The records sit below. Return every line in them that holds the word "dropdown".

***** Excerpted records

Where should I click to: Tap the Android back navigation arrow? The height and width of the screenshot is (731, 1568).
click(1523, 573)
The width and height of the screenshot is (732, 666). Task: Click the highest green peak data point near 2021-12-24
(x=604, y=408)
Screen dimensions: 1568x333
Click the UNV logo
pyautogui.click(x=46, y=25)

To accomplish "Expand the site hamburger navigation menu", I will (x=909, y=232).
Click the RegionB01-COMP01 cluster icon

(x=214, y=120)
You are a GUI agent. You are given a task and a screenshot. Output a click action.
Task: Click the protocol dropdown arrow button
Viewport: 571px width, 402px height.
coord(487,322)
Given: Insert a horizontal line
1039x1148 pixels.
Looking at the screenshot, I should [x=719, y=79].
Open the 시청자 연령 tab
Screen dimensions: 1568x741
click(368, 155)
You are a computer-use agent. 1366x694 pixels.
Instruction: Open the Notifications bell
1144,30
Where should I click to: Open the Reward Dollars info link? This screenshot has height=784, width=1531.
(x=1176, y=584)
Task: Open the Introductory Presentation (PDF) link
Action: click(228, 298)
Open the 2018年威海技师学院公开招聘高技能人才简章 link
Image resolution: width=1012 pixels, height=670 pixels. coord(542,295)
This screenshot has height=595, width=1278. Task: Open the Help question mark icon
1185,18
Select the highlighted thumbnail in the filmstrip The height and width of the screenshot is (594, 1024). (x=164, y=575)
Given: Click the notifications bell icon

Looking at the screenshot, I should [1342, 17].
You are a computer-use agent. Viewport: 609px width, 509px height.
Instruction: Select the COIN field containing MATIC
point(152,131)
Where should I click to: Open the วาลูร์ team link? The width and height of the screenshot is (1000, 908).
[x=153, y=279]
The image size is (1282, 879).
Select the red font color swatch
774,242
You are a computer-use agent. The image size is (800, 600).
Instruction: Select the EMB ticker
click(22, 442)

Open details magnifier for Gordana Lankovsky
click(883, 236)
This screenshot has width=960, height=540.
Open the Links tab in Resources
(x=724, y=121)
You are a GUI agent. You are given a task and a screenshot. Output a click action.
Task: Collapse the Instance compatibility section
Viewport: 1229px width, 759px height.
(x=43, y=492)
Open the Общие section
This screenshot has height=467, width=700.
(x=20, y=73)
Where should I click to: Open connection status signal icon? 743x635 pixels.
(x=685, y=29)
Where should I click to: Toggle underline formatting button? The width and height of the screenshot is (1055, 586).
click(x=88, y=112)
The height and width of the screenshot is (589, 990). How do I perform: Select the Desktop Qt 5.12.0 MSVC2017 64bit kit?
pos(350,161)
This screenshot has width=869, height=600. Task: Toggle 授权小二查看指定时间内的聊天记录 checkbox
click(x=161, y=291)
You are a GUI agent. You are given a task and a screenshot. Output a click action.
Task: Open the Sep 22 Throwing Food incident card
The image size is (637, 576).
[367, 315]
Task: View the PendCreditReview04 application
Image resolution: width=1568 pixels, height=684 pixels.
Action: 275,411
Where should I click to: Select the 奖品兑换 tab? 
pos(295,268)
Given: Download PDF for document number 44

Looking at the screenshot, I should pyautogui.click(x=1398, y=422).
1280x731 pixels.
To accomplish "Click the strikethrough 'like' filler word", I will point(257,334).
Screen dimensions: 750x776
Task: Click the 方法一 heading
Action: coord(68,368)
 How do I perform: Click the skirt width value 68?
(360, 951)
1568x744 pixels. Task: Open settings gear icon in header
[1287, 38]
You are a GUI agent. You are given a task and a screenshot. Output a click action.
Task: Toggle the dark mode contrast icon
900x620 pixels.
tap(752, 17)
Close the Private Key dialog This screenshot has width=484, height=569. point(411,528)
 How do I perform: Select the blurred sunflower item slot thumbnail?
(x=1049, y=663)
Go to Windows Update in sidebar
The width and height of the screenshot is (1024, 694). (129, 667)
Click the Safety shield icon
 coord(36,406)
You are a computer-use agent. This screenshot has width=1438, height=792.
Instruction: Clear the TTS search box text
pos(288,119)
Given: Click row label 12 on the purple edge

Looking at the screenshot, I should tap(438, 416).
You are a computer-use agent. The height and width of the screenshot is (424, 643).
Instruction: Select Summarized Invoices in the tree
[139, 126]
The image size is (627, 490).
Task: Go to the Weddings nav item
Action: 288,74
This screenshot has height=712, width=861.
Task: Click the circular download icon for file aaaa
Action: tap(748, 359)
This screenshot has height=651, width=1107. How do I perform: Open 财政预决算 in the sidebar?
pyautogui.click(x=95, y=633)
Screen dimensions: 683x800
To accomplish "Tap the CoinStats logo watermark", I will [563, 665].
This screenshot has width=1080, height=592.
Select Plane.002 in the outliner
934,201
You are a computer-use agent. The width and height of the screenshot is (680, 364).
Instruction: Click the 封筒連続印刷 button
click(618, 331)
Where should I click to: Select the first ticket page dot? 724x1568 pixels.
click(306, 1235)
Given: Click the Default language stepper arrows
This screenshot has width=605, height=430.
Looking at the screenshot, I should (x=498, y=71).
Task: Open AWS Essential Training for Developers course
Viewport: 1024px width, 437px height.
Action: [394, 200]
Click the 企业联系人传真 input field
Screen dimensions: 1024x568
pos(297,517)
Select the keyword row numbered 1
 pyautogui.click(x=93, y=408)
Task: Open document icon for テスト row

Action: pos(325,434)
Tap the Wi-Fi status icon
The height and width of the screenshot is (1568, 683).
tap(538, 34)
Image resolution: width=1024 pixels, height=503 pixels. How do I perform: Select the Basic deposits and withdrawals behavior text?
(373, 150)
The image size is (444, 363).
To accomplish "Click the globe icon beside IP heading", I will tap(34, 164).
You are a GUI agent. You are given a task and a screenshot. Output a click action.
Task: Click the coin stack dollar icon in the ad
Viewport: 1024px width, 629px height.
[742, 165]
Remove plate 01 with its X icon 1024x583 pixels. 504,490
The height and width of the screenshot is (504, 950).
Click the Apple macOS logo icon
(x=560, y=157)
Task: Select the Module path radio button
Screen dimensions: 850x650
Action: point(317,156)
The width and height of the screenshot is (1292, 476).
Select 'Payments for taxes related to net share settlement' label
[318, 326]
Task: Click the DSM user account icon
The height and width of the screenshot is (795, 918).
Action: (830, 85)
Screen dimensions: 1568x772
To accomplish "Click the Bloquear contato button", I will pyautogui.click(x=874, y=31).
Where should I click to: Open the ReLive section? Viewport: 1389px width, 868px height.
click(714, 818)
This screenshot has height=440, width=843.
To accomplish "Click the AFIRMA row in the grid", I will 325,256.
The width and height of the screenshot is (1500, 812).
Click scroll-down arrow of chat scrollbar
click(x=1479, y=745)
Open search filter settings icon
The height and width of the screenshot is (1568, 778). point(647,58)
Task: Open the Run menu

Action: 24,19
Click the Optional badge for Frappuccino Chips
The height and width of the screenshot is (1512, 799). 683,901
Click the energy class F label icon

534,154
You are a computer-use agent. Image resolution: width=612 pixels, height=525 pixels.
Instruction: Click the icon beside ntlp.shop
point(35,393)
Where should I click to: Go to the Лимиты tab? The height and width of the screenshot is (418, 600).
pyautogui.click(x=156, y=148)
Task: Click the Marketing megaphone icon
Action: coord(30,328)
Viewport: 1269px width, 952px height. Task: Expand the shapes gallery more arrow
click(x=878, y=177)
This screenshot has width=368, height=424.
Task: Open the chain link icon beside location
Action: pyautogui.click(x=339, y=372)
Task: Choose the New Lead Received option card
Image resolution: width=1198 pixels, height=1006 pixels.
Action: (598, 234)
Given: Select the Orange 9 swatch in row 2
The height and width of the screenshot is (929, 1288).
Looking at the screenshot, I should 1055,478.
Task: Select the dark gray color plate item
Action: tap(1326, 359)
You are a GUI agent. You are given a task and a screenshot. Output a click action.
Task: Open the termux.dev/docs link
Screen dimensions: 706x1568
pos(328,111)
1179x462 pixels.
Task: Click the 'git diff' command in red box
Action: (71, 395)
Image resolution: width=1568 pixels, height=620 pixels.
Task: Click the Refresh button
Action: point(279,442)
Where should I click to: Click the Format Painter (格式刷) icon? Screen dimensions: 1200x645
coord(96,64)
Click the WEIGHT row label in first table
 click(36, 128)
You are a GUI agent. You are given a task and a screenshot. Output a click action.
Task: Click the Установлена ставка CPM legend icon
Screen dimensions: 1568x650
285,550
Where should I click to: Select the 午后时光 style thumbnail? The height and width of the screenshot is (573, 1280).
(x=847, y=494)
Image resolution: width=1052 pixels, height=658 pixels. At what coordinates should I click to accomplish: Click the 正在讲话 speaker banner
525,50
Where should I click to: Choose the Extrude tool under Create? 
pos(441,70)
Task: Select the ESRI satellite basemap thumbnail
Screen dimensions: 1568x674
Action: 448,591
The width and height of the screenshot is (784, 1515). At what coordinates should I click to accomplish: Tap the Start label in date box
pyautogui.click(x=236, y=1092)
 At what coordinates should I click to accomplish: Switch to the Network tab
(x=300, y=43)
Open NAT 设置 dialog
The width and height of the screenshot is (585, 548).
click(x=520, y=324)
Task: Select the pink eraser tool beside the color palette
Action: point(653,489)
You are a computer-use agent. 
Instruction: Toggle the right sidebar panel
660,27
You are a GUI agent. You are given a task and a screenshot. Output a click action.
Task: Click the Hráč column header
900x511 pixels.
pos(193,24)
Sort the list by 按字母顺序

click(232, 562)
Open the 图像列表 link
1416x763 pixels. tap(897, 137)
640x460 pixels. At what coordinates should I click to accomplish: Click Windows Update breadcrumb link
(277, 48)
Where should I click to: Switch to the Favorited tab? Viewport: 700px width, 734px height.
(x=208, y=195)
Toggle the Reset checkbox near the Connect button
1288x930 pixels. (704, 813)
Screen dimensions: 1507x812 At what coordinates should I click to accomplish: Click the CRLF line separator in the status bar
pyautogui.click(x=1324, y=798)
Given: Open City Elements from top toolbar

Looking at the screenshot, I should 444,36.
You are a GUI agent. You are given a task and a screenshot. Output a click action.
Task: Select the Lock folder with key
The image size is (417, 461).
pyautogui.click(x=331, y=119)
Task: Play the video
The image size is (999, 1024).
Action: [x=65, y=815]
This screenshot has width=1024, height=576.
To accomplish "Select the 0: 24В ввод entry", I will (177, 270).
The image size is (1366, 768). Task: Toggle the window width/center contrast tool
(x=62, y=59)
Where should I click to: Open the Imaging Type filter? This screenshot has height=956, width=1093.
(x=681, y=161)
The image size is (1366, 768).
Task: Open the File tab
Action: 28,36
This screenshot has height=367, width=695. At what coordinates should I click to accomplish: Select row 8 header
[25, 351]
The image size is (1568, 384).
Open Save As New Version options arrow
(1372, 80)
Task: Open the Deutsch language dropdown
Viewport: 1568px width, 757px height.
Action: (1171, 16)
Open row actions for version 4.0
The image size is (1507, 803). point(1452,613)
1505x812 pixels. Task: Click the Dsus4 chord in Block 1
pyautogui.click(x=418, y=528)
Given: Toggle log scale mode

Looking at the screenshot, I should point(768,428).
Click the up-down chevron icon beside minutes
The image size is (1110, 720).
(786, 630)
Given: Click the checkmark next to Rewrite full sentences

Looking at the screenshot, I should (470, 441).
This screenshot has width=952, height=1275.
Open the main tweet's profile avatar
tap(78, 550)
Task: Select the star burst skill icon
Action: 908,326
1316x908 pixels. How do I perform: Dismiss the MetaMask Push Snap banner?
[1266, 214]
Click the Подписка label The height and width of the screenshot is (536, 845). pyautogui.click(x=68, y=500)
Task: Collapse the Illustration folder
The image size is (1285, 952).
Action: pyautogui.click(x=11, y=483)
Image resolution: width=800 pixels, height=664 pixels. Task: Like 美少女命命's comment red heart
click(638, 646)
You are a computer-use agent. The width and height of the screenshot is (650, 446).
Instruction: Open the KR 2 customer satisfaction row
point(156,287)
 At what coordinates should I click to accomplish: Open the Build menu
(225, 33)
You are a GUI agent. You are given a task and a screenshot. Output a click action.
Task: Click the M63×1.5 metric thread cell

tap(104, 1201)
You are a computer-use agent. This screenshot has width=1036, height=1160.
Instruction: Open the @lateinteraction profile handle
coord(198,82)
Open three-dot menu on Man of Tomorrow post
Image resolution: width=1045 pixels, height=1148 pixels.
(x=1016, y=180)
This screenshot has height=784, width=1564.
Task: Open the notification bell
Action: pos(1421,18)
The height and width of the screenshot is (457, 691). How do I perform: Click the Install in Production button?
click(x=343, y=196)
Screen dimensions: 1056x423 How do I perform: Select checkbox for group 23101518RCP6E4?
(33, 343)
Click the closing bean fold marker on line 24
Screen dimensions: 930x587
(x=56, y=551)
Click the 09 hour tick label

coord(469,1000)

**********

• [Exercise solution]
Task: Click the protocol dropdown arrow button
Task: Open the Deutsch language dropdown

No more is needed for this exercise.